By Jan Schultz
The Imperial Republican
Chase County’s Progressive Ag Farm Safety Day hosted 113 youths Monday for a day of learning that may save some lives some day.
That was the goal of the event, said coordinator Chris Tomky. She said children learned how to identify and deal with hazards they may face in an agricultural setting, along with other general safety information.
They gained the information by rotating through 10 different stations set up throughout the Chase County Fairgrounds, with snacks and a lunch in between.
“Over time, we hope that by sharing and applying the lessons learned at safety day, it will help reduce the number of rural children who die or are injured in farm accidents,” Tomky said.
The success of Safety Day, she said, was due in large part to the support of the organizations and volunteers who put on the safety demonstrations.
The youths were divided into groups with leaders, and went from station-to-station.
The stations included:
Fire extinguisher use, Jaws of Life demonstration—Imperial Volunteer Fire Dept. (two sessions)
First aid kids and 911 simulation—Imperial EMS.
Farm equipment dangers—Imperial FFA.
Chemical safety—Crop Production Services.
Gun safety—Nathan Vitosh, 4-H firearm instructor.
Water safety—Imperial police officer Ryan Wisnieski.
Loud noise and hearing loss—Chase County Comm. Hospital hospital trauma team members, Jessica Skomp, RN and Michelle Pursley, RN.
Sun exposure—Sandy O’Neil and Tonya Bush, local educators.
ATV safety—Staff from the University of Nebraska-Kearney.
Staff from Southwest Nebraska Health Dept. were on hand throughout the day making sure youths were safe during the day’s events.
Local church members provided cookies and bars for the participants’ snack times.
Seventy volunteers helped throughout the day, Tomky said.
The monetary funds provided last year by numerous sponsors for the first Ag Safety Day enabled the event to continue this year. Tomky said that shows great commitment to the community and its children.

> **Work required**: Continue the farm safety day article, picking up right after its final sentence. The material that comes next is separate from the farm safety day article.

> **Data section**:
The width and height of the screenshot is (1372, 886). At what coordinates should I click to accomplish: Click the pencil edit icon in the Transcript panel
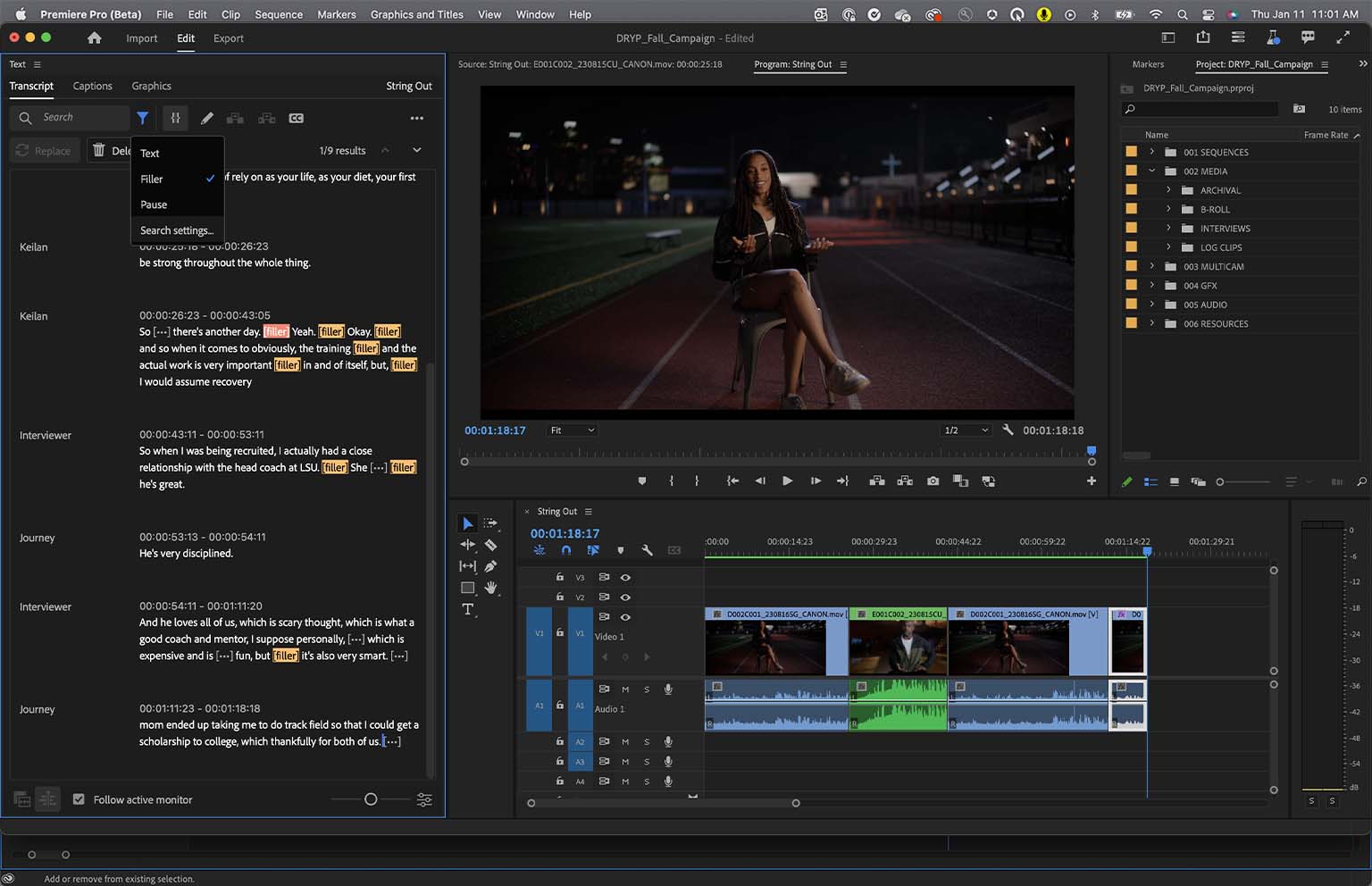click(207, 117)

---

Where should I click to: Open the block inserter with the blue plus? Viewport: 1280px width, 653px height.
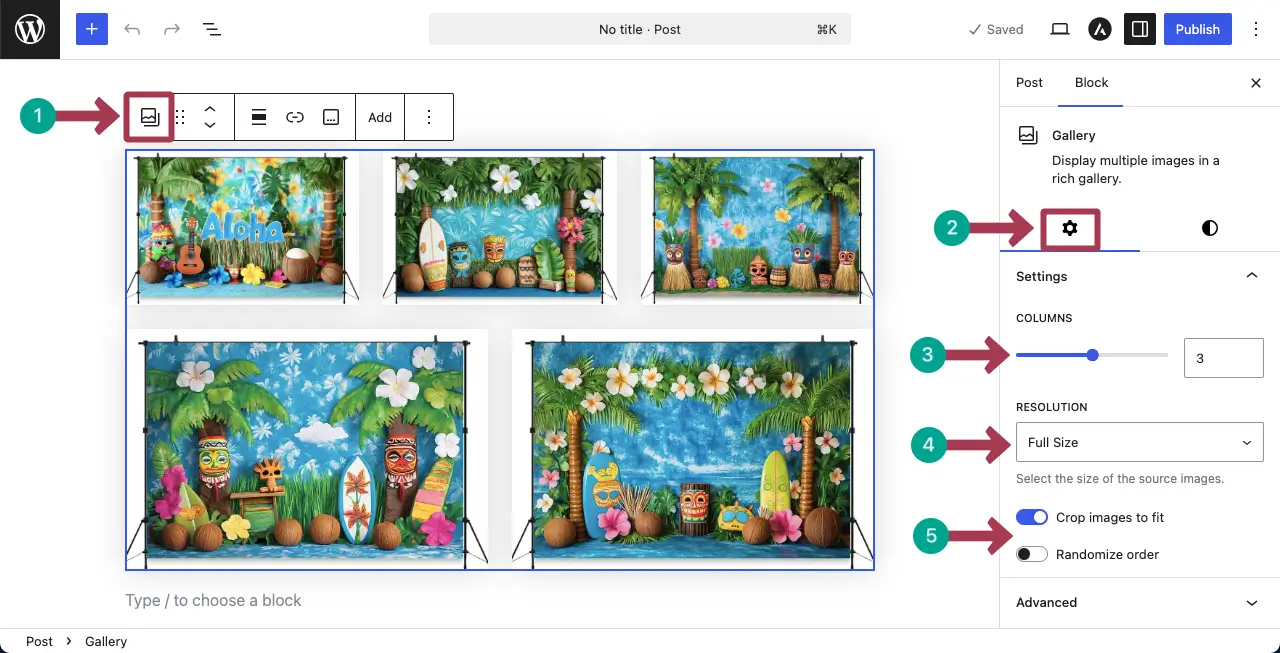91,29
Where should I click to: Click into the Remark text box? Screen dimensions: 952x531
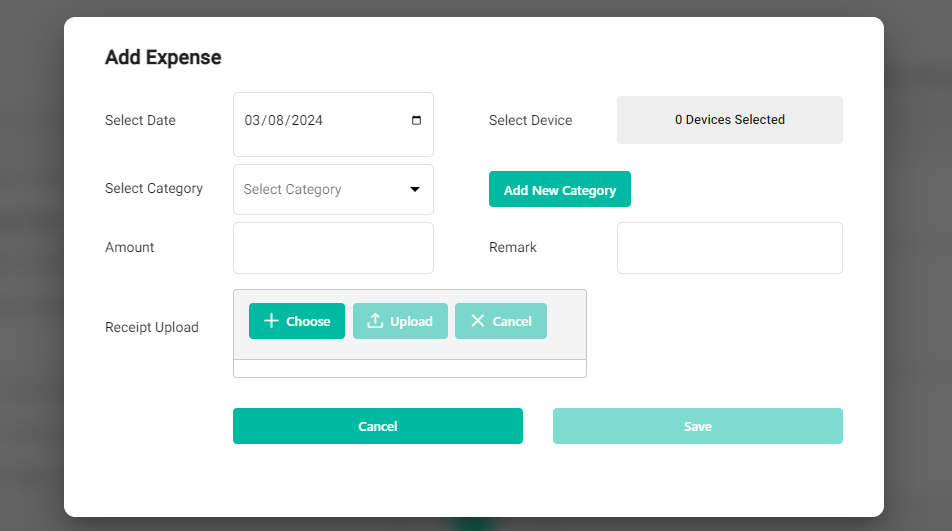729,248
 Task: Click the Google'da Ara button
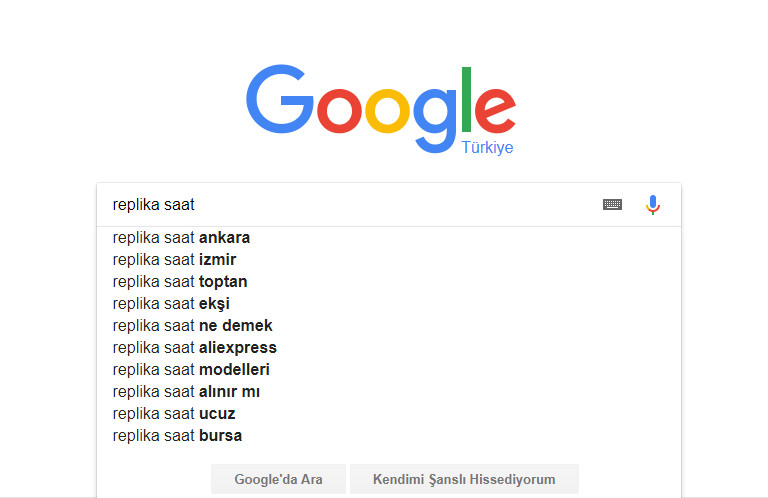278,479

> **Reply to the exercise**:
Tomky said the Chase County 4-H clubs will look at another application for a 2012 Progressive Ag Foundation Safety Day.
Miss Nebraska USA makes appearance at Safety Day
Miss Nebraska USA Belinda Wright, 22, kicked off the day’s events with a short address to the Safety Day participants, leaders and volunteers.
Growing up in Scotia, Neb., she told the youngsters she, too, was from a farming community.
She also had a personal tragedy in her family. While competing at the pageant about a month and a half ago in Las Vegas, her 55-year-old father was killed in a farm accident.
She said they aren’t sure what happened, but he had been fixing fence and was using a skid steer. Her mother found him, she said.
“That’s why I think this day is great,” she said.
“Learning how to be safe and being educated on what you are doing” is important, she said.
Despite the death of her father, she returned to finish competing in the pageant, placed in the top 15 and was named Miss Congeniality.
Wright told the youngsters she has only been competing in pageants for two years.
She is a senior at The University of Nebraska-Lincoln, where she is majoring in clothing and textile design and advertising.